Hallahan refers to a say, ask, check technique on p.239 that is part of seven step
self instruction strategy for solving math and word problems. This is similar to
techniques that are used in student self-assessment where the teacher might
prepare a checklist for students to ensure they have completed all the steps to be
successful with a given assignment. This is helpful for all students as they work
toward becoming independent, self-directed learners. It is also quite simple for the
teacher to utilize regularly in the classroom.
Topic 3: Assessment of ADHD
Discussion
The Hallahan et al. text suggests that a diagnosis of ADHD should include a medical
examination, a clinical interview or history, and the administration of teacher and
parent rating scales.
The medical exam would be the first step in the process. It would help determine if
there is any physical reason to explain the childs hyper and/or inattentive
behaviour and can establish whether or not medication is an appropriate option for
the child if or when medication became an option. The second step is the clinical
interview. The purpose of this interview is for the medical professional to get a
picture of the whole child, to learn more about the child and the family and to gain
an understanding of the family dynamics. The third step is the completion of rating
scales by the childs parents and teacher to gather further data about the child. The
text mentions Connors Teacher Rating Scale-Revised as a common choice among
professionals.
New Learning and Relevance
Assessment of ADHD is an area that I was not very familiar with. Though as a
classroom teacher I have completed rating scales upon the request of a doctor, I
have not known much more about the process involved in reaching a diagnosis.
Hallahan discusses the doctors office effect as the observation that children with
ADHD often do not exhibit their symptoms when seen by a clinician in a brief office
visit. I find this to be extremely interesting. I can recall two particular occasions
where administration and the classroom teacher had together crafted a letter to the
childs pediatrician outlining the schools concerns about the child only to have the
parent return to say that the doctor didnt observe anything concerning during the

appointment. Are all professionals aware of the doctors office effect


phenomenon? Can anything be done to reduce this effect?
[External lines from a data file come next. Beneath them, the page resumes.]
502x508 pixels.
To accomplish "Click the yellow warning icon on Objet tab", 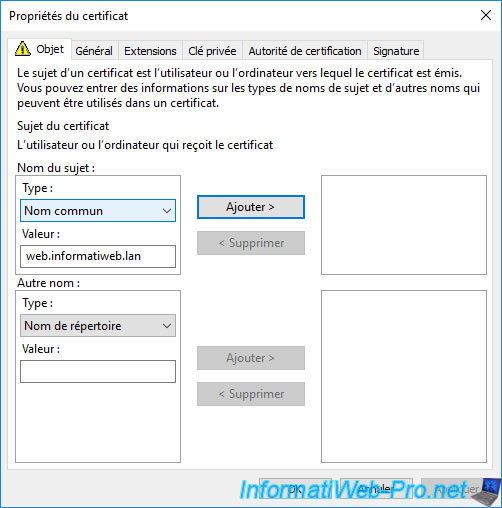I will click(x=23, y=49).
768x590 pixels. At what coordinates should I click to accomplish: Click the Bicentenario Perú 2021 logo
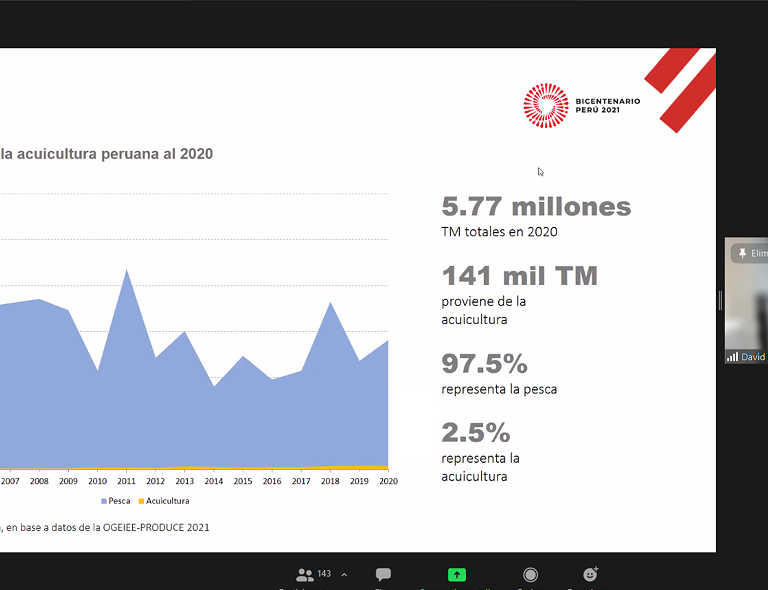tap(582, 106)
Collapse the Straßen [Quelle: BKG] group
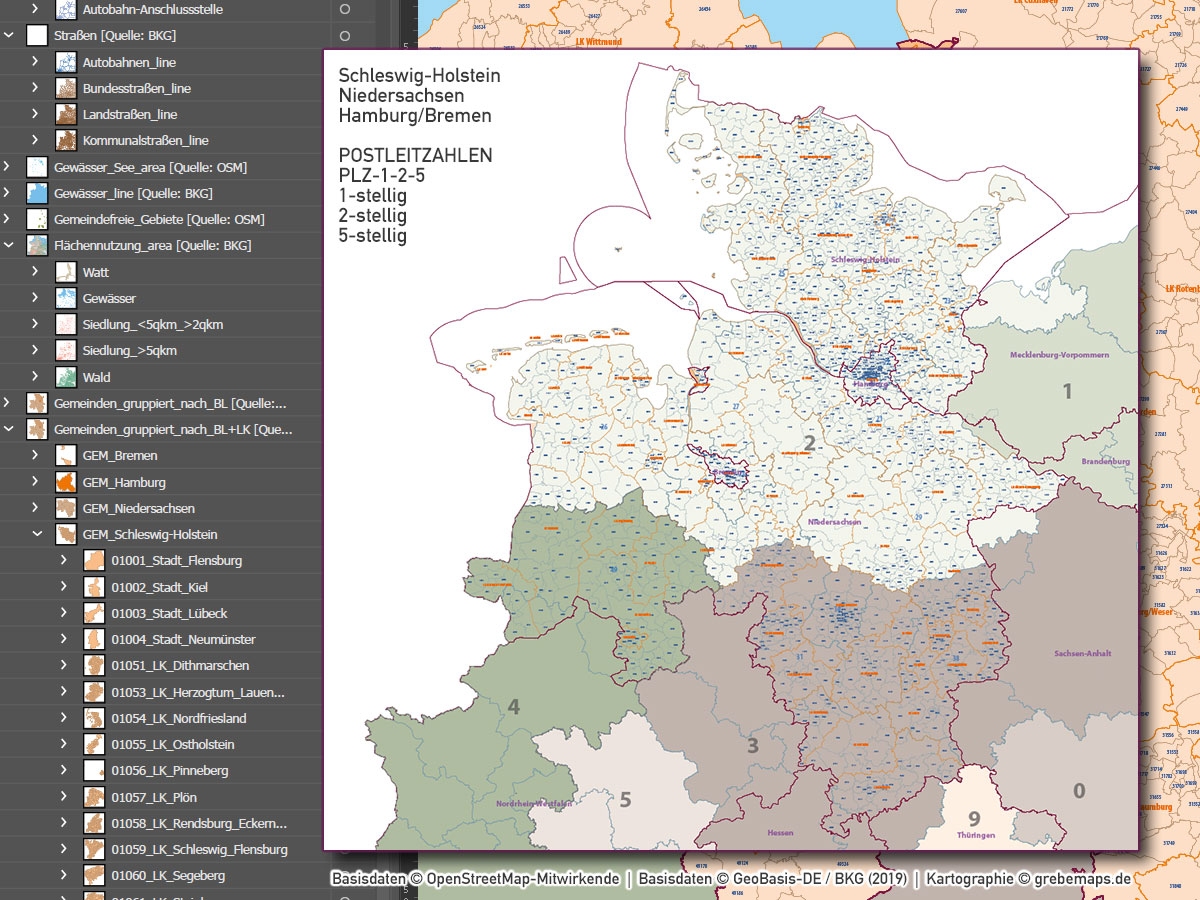Image resolution: width=1200 pixels, height=900 pixels. [x=8, y=35]
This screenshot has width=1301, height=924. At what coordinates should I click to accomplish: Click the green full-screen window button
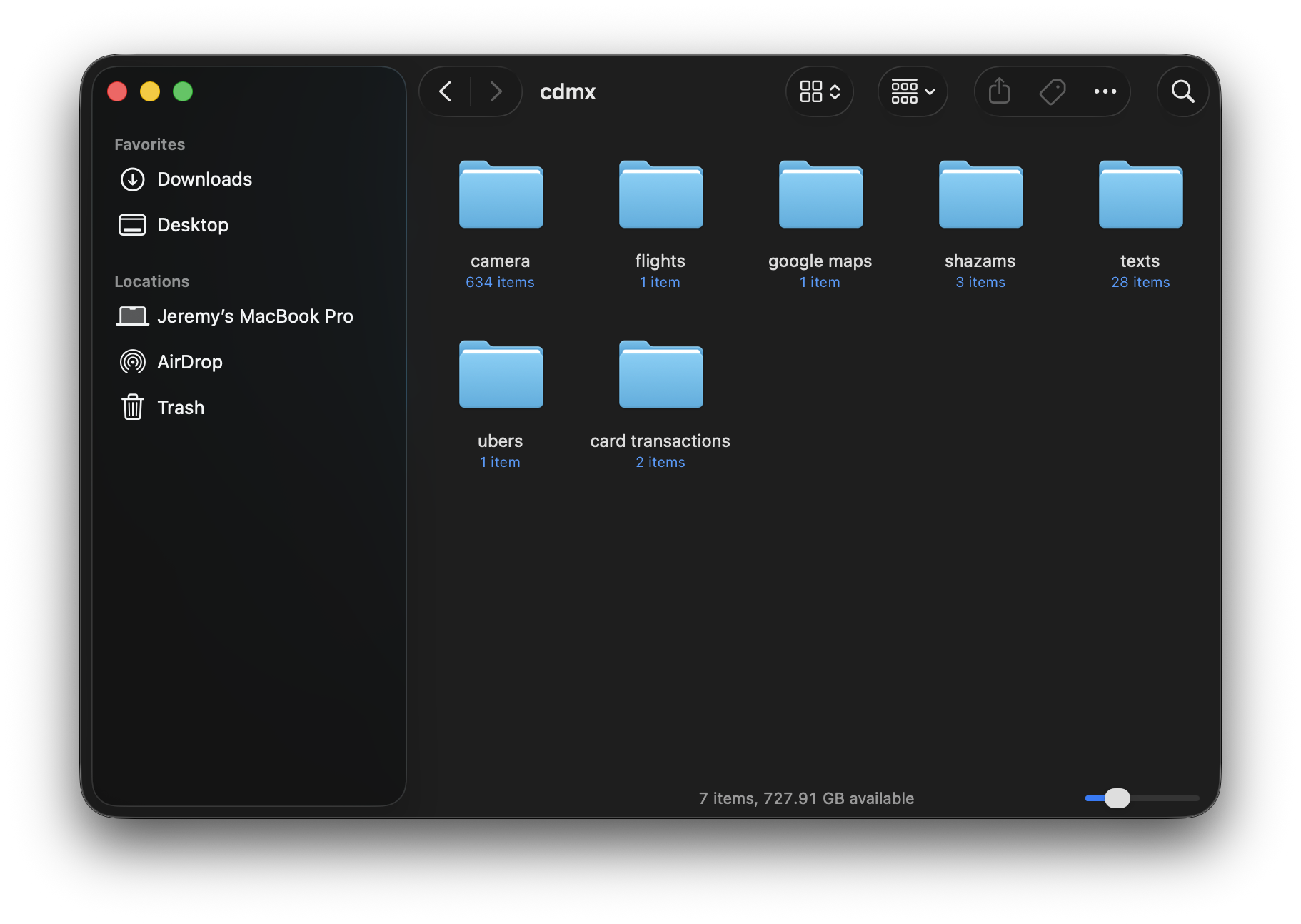coord(183,91)
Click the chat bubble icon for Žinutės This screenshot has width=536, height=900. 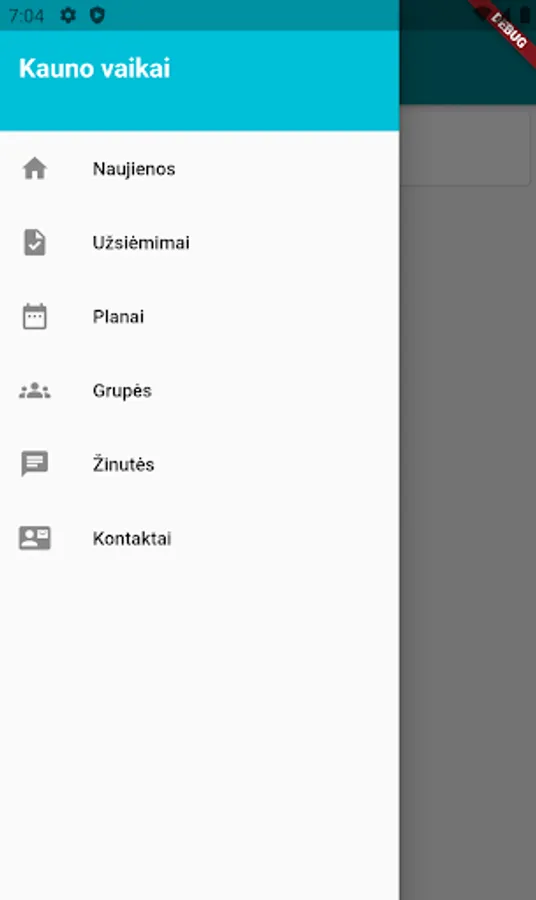34,464
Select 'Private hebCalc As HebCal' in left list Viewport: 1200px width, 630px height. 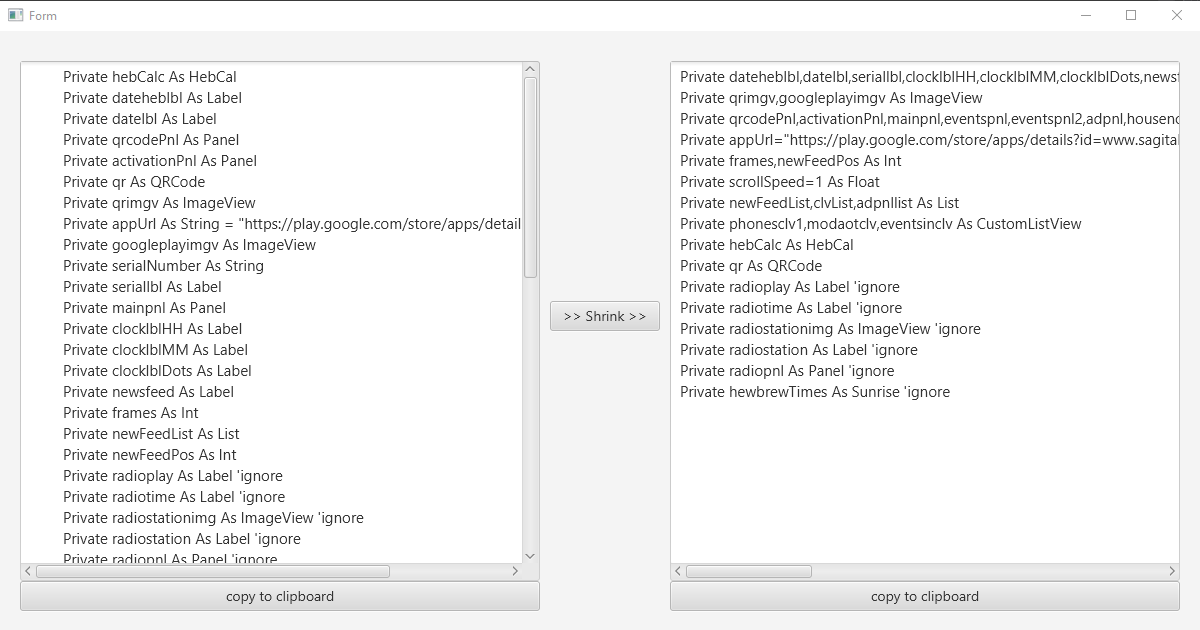(x=150, y=77)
I do know of some cases where a medical professional or psychologist has come
into the childs classroom to observe them in this setting. I think that this can
provide valuable information in the assessment of ADHD. Rating scales are
sometimes difficult for teachers to complete and they cannot provide the same
picture of the child that direct observation can. Behaviour that may not be
observable in a doctors office would likely be observable in a classroom of
students. I think this should be a mandatory part of the assessment process.